The exercise: Repeat verbatim the lines of the records, starting at the line containing "You are a GUI" and ending at the line containing "Apply (624, 71)".

Records for processing:
• • • • •

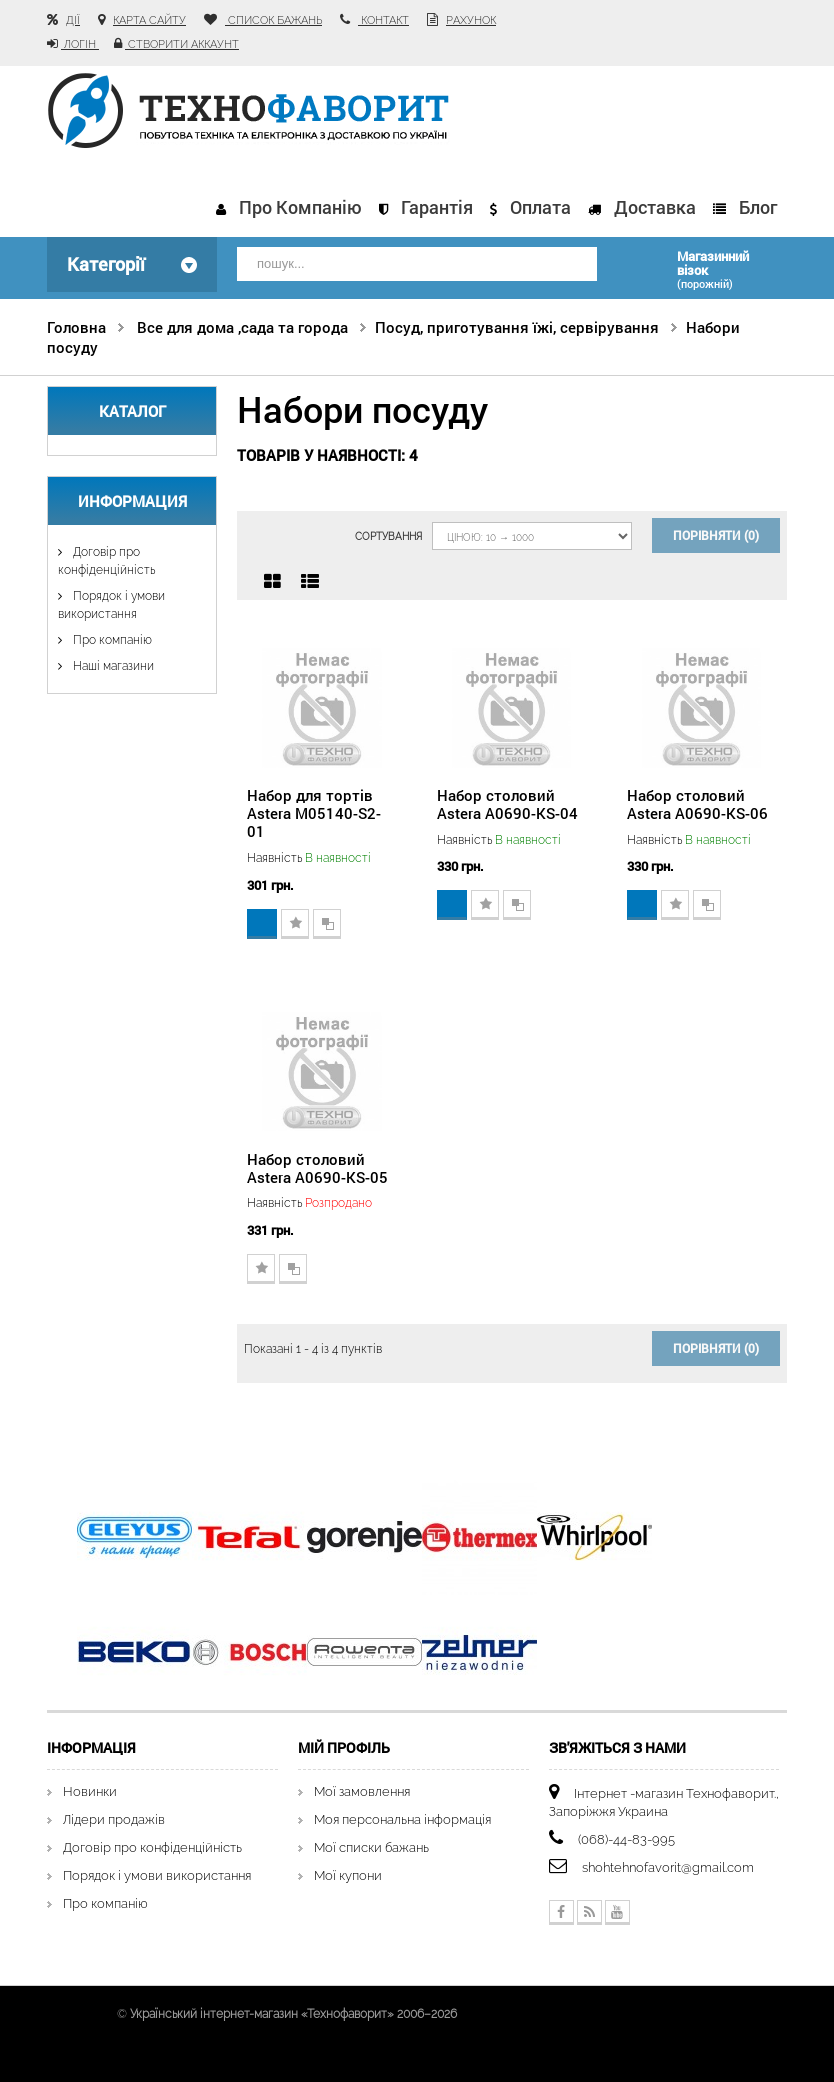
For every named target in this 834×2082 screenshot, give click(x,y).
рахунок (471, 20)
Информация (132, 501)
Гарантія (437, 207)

• • • • •

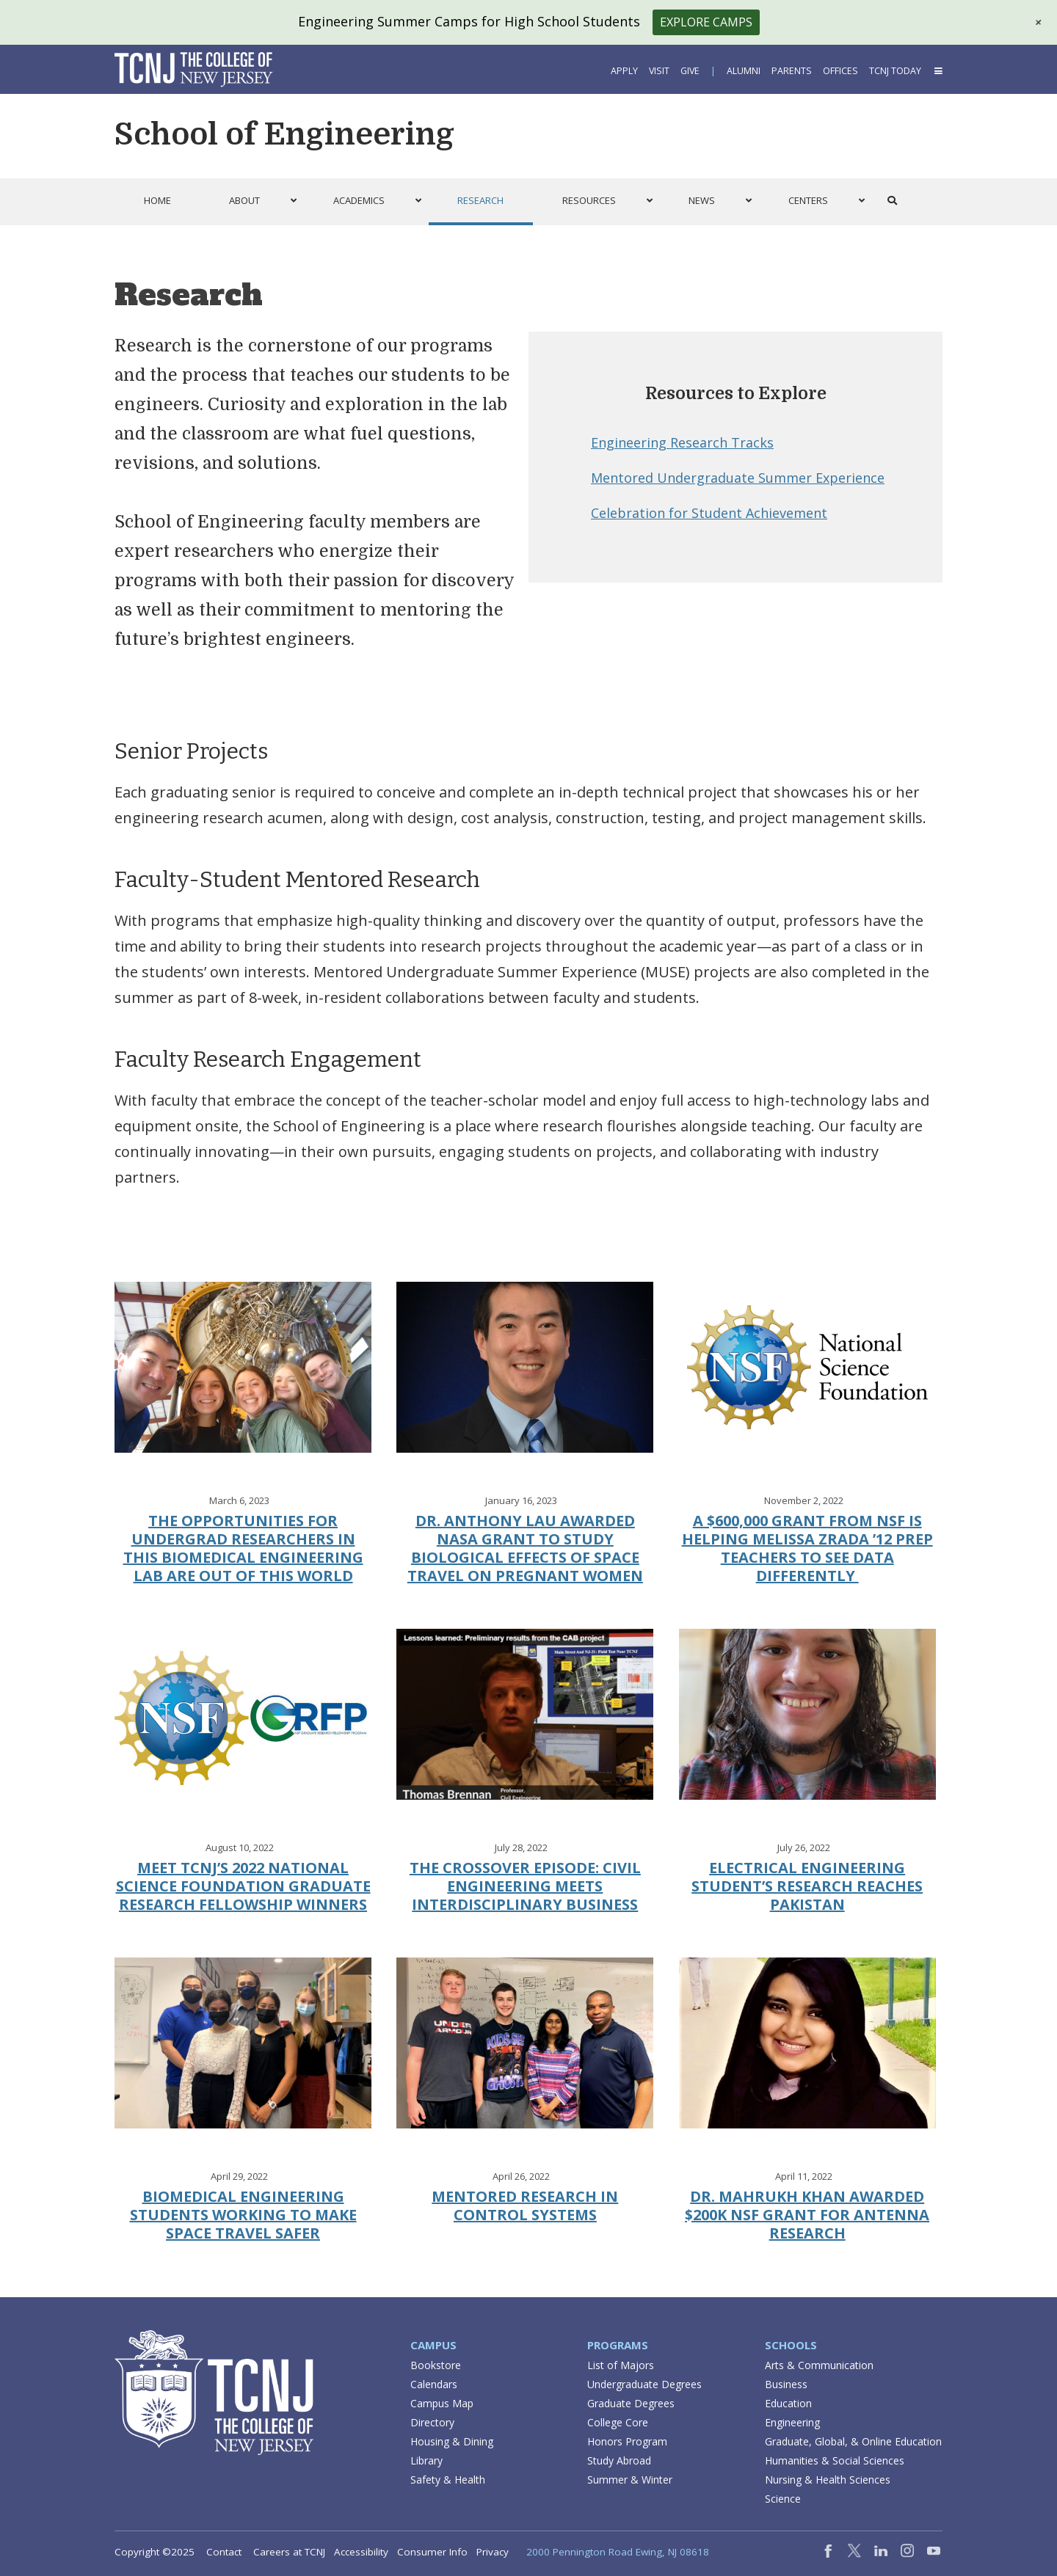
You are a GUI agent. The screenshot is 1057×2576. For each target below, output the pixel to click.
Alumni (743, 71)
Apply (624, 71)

• • • • •

Task result:
You are a GUI agent. The screenshot is 1057×2576. For each target below, output the pixel to click.
Alumni (743, 71)
Apply (624, 71)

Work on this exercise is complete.